Guide
JWT Decoding vs JWT Verification
A JWT decoder helps inspect token contents, but it does not prove the token is valid or trustworthy.
Related tools
JWT structure
A typical JWT has three dot-separated sections: header, payload, and signature. The header describes token metadata such as the algorithm. The payload contains claims such as subject, issuer, audience, and expiration. The signature is used by a verifier to detect tampering.
The header and payload are commonly Base64URL-encoded JSON. Decoding them makes them readable, but readability is not the same as trust.
What decoding reveals
Decoding is useful for debugging integrations. You can inspect the algorithm in the header, check an expiration claim, compare issuer or audience values, and see whether custom claims are shaped as expected.
Why decoding does not prove trust
Anyone can create text that looks like a JWT. A decoder can display that text, but it cannot know whether the token came from the expected issuer or whether the signature matches the trusted key.

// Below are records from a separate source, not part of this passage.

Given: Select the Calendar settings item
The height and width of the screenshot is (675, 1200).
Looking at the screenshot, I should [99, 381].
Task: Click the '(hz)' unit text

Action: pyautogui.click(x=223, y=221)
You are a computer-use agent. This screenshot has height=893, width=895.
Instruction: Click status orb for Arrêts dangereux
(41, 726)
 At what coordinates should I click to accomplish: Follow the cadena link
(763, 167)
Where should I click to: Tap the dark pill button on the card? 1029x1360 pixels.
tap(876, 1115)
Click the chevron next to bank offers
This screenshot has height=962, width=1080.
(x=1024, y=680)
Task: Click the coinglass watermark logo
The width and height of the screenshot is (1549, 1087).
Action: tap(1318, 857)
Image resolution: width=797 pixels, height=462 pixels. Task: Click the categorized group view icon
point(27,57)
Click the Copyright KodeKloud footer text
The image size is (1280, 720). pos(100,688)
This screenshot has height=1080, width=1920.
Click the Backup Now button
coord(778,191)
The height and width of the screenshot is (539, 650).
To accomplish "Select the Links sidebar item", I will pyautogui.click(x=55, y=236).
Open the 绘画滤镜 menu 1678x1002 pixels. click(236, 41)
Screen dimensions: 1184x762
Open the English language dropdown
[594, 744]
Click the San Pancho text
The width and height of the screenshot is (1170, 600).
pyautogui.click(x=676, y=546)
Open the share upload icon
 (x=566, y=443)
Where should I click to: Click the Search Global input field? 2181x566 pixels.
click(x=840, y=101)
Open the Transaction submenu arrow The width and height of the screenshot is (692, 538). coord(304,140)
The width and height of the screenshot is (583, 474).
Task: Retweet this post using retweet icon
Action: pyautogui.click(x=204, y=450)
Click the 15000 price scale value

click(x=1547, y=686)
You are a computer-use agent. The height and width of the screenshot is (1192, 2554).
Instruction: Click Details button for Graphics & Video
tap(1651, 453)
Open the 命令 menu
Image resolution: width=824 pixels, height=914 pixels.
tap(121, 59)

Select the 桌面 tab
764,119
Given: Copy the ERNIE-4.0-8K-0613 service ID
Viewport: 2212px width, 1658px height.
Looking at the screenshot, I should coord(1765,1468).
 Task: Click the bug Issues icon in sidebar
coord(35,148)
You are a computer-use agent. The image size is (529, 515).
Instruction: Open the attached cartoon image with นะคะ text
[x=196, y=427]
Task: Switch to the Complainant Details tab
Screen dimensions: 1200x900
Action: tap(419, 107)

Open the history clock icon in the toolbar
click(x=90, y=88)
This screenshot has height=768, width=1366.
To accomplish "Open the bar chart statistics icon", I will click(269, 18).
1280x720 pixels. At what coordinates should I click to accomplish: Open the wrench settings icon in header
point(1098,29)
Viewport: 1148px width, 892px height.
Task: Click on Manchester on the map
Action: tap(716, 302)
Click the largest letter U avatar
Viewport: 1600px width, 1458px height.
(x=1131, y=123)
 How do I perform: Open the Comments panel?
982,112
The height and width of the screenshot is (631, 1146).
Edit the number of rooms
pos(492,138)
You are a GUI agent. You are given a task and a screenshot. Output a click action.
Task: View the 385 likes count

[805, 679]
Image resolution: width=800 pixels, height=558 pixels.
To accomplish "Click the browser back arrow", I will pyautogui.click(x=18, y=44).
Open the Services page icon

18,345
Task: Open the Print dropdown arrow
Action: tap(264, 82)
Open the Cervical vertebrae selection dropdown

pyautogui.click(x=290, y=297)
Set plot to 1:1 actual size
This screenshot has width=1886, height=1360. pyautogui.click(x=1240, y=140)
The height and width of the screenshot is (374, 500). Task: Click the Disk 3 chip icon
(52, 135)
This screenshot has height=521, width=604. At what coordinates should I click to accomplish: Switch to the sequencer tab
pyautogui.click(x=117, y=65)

Signature verification requires the correct verification algorithm, key material, issuer/audience rules, time checks, and application-specific validation.
Sensitive token warning
JWTs can contain account identifiers, emails, tenant IDs, permissions, or bearer credentials. Avoid pasting production tokens into any online tool unless you understand the local device, browser, extensions, and site behavior involved.
FAQ
Does DevPouch verify JWT signatures?
No. The JWT tool decodes and formats the header and payload locally. It does not verify signatures.
Can an expired JWT still decode?
Yes. Expiration is a claim that a verifier should enforce. A decoder can show the claim even when the token is expired.